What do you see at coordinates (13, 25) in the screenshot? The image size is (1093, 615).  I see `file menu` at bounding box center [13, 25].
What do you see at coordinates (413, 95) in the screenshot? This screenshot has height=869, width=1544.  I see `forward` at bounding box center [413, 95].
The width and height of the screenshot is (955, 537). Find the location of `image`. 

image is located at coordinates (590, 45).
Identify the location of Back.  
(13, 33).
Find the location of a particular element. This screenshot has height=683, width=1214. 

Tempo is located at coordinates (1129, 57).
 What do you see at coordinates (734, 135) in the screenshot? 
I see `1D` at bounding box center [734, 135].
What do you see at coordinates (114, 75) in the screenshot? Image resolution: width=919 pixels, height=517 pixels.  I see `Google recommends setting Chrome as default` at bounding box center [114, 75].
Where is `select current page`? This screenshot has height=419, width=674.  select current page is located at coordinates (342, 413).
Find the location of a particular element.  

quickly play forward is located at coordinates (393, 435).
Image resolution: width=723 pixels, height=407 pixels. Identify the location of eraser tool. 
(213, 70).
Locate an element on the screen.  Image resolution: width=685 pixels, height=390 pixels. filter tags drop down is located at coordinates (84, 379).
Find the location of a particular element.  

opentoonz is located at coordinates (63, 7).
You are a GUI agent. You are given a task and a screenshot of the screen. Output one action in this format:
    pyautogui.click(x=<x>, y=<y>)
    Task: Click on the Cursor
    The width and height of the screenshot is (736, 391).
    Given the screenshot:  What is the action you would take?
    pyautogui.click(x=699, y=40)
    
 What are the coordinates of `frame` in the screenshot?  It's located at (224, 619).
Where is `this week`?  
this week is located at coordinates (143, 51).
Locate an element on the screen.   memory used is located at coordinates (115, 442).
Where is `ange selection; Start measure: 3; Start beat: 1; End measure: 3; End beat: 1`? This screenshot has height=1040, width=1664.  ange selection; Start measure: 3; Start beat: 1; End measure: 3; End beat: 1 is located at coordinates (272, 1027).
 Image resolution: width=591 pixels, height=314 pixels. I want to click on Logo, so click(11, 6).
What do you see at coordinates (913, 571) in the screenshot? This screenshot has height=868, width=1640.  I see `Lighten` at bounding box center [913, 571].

---------------

Goal
Which lines of the items above contain the word "bounding"? Extract each such line in full.

Result
What do you see at coordinates (13, 25) in the screenshot? The image size is (1093, 615).  I see `file menu` at bounding box center [13, 25].
What do you see at coordinates (413, 95) in the screenshot? This screenshot has height=869, width=1544.  I see `forward` at bounding box center [413, 95].
I see `1D` at bounding box center [734, 135].
What do you see at coordinates (114, 75) in the screenshot? Image resolution: width=919 pixels, height=517 pixels.  I see `Google recommends setting Chrome as default` at bounding box center [114, 75].
What do you see at coordinates (913, 571) in the screenshot? This screenshot has height=868, width=1640.  I see `Lighten` at bounding box center [913, 571].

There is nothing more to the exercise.